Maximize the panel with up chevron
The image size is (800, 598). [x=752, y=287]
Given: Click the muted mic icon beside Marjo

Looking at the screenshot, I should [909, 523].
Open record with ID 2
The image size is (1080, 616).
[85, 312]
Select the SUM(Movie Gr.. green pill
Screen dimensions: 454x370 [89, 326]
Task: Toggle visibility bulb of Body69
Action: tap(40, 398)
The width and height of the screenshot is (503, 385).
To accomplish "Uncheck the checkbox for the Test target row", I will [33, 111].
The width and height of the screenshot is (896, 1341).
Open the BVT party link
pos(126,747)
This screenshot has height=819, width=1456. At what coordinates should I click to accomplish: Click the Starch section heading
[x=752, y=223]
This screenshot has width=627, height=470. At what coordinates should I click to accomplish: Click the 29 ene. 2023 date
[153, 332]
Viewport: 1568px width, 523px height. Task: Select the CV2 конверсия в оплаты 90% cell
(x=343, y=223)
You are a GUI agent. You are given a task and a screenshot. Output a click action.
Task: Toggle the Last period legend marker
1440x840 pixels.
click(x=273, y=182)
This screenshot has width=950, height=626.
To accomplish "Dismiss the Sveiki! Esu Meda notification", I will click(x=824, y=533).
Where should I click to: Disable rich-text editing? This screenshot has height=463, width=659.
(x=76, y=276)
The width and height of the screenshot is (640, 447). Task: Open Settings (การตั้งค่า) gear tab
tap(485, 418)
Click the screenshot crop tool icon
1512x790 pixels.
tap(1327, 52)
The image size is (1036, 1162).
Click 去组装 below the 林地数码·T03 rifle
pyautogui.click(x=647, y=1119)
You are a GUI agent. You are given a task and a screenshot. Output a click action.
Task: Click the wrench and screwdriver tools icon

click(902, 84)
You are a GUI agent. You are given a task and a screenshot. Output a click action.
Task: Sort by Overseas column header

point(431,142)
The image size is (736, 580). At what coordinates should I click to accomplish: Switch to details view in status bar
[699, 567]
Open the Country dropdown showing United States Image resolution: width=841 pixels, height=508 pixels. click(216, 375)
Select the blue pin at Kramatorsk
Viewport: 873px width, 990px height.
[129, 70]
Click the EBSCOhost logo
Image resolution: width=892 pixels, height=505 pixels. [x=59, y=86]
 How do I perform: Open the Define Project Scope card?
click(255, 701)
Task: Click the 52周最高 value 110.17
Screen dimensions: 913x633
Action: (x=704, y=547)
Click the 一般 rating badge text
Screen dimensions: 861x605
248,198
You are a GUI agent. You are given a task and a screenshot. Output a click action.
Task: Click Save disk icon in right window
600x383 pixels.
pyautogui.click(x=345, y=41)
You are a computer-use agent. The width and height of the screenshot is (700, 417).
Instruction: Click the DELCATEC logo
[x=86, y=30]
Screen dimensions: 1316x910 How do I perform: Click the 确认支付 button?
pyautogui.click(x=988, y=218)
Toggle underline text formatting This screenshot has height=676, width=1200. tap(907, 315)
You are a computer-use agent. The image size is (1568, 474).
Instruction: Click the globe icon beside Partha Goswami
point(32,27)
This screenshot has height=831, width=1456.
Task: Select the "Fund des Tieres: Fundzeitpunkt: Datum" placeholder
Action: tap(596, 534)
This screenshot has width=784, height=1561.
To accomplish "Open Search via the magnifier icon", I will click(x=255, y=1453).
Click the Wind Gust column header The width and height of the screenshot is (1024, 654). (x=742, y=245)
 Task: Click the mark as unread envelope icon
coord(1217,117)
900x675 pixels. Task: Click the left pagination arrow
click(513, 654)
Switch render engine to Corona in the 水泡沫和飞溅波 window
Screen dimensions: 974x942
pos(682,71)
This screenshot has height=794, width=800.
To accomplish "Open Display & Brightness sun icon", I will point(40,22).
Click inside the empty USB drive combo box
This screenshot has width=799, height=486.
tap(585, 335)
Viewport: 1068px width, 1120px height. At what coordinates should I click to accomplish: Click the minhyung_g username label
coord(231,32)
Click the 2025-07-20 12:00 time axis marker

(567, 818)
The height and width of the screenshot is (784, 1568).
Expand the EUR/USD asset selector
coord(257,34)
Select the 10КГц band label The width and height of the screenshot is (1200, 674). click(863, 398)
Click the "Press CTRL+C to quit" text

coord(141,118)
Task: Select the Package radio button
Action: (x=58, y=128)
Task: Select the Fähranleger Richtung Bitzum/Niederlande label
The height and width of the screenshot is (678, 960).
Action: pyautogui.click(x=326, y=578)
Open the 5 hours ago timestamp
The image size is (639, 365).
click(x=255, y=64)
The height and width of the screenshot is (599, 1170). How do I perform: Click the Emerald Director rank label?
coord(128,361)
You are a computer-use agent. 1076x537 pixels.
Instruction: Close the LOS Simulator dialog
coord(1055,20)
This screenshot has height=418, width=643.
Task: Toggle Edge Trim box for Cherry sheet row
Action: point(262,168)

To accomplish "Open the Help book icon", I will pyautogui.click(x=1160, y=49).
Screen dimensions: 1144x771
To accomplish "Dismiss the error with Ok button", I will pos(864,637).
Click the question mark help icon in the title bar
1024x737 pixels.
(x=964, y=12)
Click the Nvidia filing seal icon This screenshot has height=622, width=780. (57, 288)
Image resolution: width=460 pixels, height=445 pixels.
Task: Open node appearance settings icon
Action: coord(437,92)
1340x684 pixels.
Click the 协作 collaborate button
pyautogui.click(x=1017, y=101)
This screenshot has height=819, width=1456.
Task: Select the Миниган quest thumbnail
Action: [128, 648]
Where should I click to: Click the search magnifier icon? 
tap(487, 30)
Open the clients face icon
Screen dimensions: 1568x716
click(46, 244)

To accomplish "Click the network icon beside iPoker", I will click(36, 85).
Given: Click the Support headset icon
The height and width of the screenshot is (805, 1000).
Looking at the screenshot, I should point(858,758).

What is expected » The answer must be a single number: how many lines in the listing above include the word "window".

Exercise answer » 2